Shelley Cardinal, National Indigenous Advisor to the Canadian Red Cross. She is the driving force behind Walking The Prevention Circle, a violence-prevention program that explores the historical context and contemporary complexities of the cycle of violence in Indigenous communities. This program was co-created with Indigenous leaders, and it “acknowledges the wholeness, history, light, darkness, challenges and potential of Aboriginal people and communities. From the cycle of violence to the circle of healing, Walking the Prevention Circle recognizes the inter-connectedness of these opposing realities.” A member of the Bigstone Cree Nation in northern Alberta and now based in Victoria, BC, Shelley works closely with Indigenous people and communities across Canada. Shelley has an education background in Psychology and Social Work with post graduate education in Leadership.
 Fairholm, J. Fearn, T., & Ross, K. (2010) Walking the Prevention Circle for Aboriginal Communities. 3rd Ed. Canadian Red Cross Society (p.10)
Dr.

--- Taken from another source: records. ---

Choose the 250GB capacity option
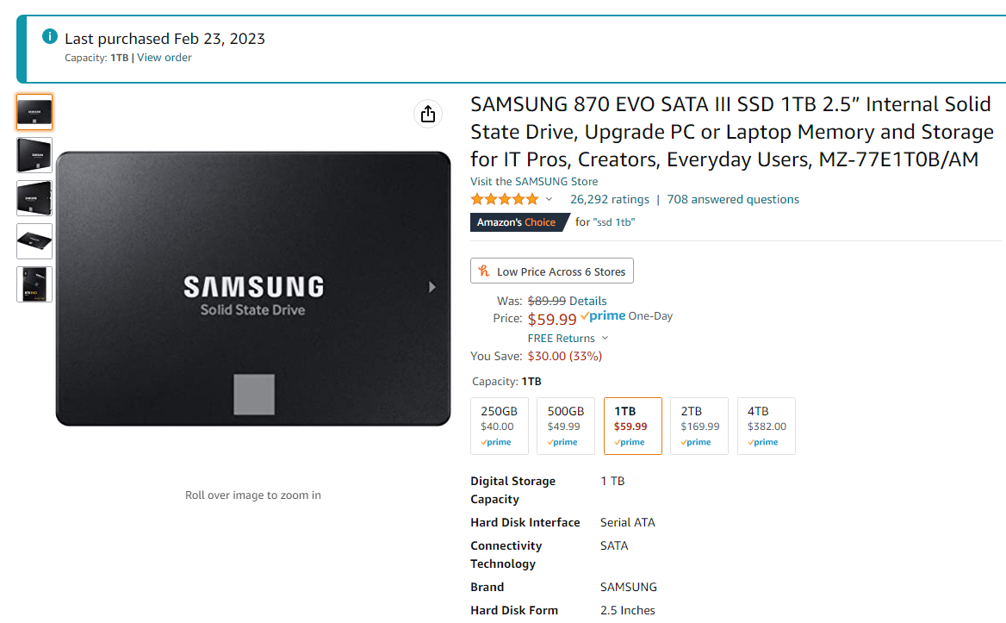tap(500, 426)
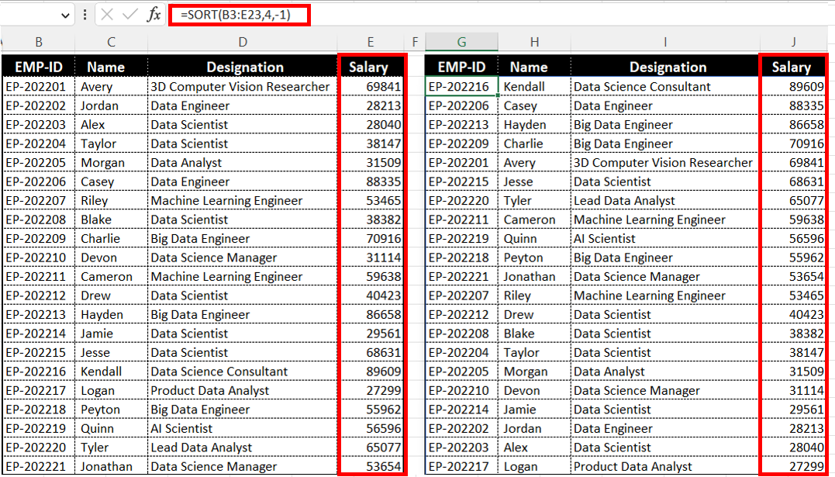This screenshot has width=835, height=477.
Task: Select the cell with salary 89609 in column J
Action: coord(792,86)
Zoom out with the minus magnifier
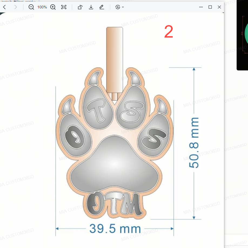This screenshot has height=248, width=248. coord(31,7)
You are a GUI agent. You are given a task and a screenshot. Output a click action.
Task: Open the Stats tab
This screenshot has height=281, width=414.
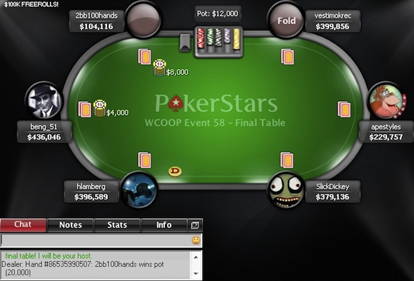pyautogui.click(x=117, y=225)
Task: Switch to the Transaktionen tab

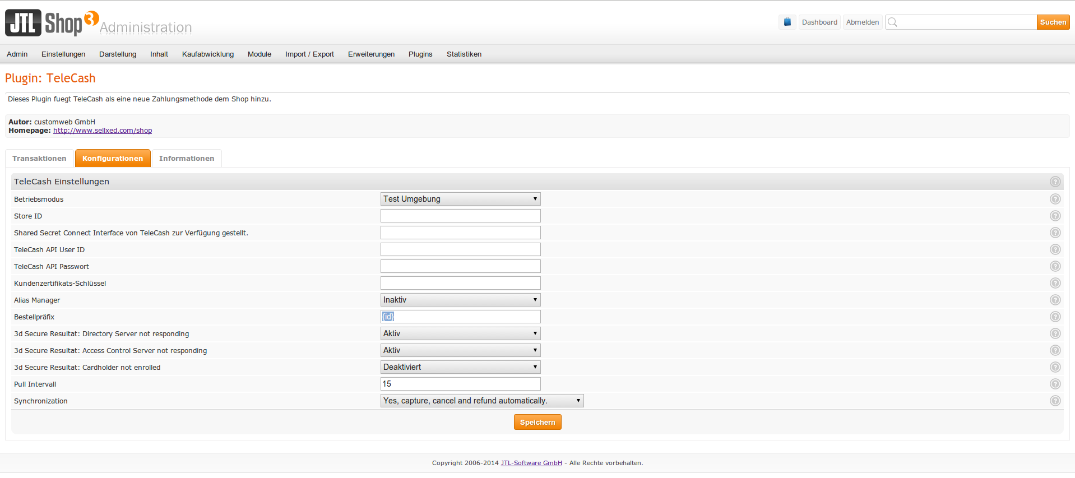Action: pos(39,159)
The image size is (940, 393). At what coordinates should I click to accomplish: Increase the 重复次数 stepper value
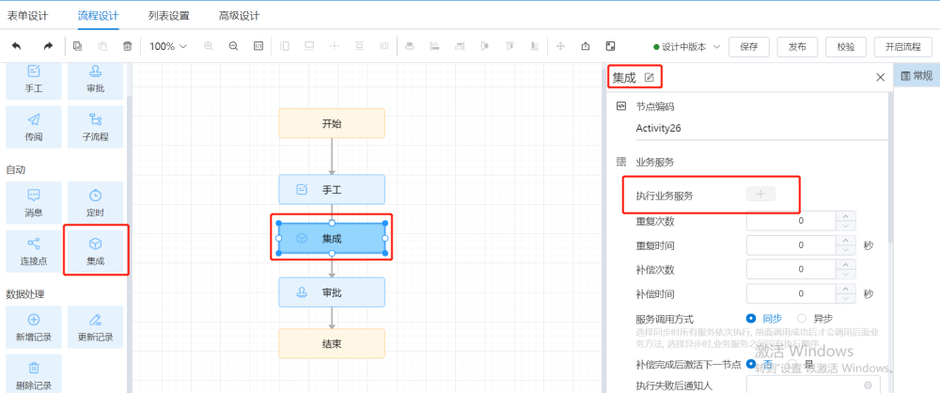[845, 216]
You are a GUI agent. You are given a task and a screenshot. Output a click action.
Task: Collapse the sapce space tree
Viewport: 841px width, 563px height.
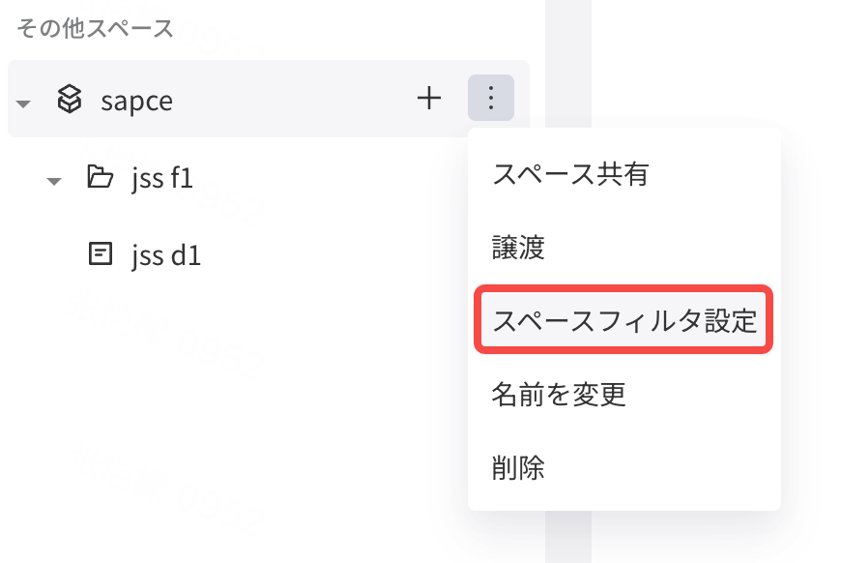(23, 104)

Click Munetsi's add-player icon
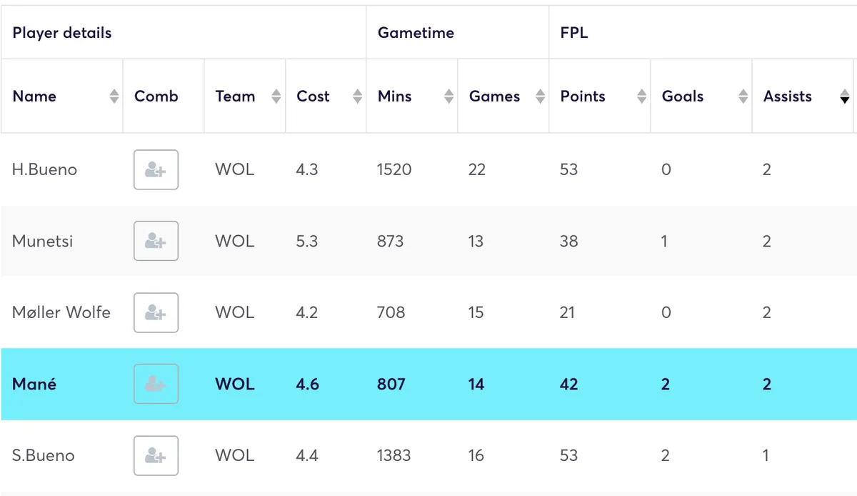tap(156, 241)
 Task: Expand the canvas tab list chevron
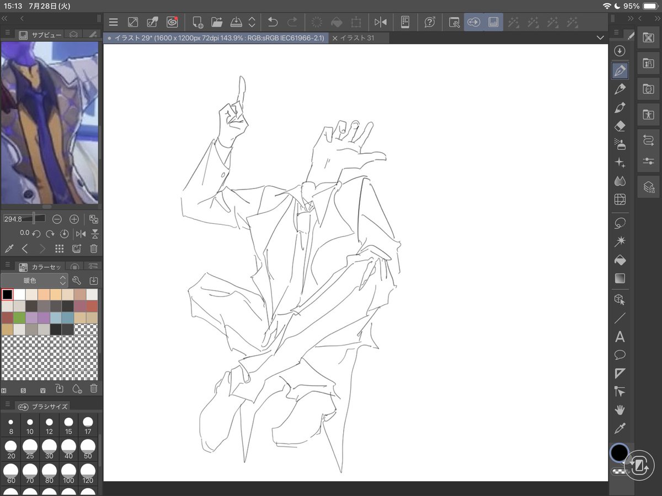click(x=600, y=38)
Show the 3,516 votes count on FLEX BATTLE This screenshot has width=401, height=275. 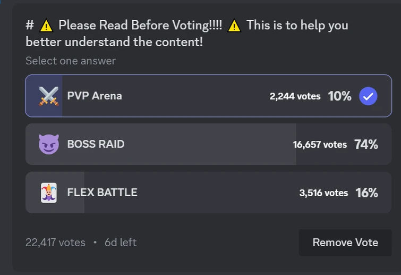click(x=323, y=193)
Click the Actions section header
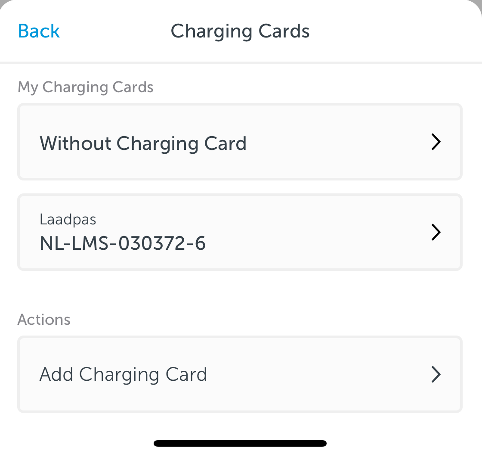482x457 pixels. (44, 320)
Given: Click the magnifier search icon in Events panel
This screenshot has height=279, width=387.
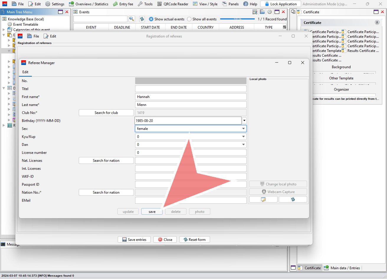Looking at the screenshot, I should pos(132,19).
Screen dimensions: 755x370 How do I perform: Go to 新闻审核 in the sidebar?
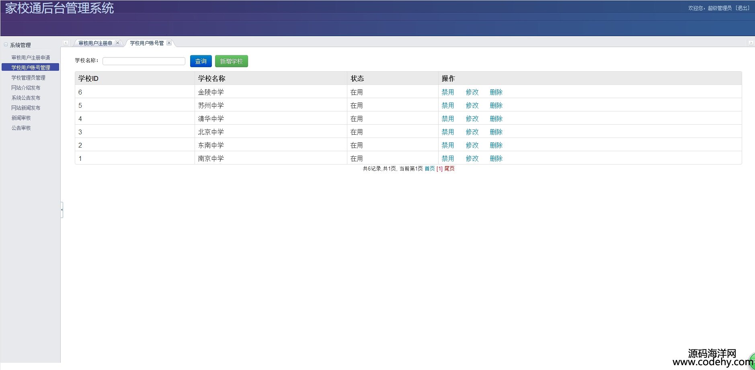21,118
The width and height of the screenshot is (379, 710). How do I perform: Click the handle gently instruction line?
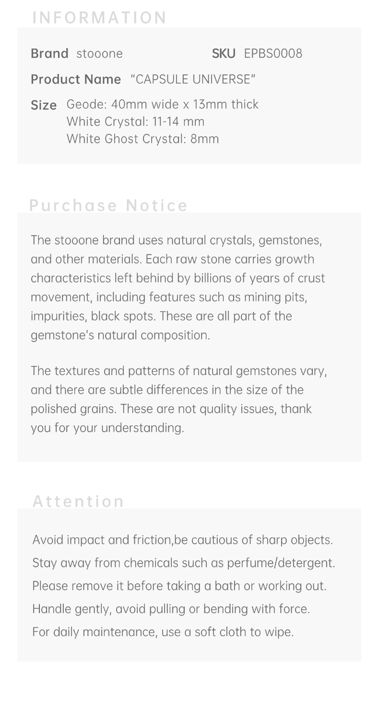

Debra Pepler is one of PREVNet's Scientific Co-Directors and is a Distinguished Research Professor of Psychology at York University and a Senior Executive Member of the LaMarsh Centre for Child and Youth Research. Dr. Pepler has conducted two major research programs on children at risk within the context of peer relationships at school and in context of the family. To study aggression and bullying, Dr. Pepler developed an innovative methodology to observe children’s interactions which would normally be hidden from adults. Dr. Pepler has been honoured for this research with the Contribution to Knowledge Award from the Psychology Foundation of Canada, the Educator of the Year Award from Phi Delta Kappa (Toronto), the University of Waterloo Arts in Academia Award, and the Canadian Psychological Association Award for Distinguished Contributions to Public or Community Service.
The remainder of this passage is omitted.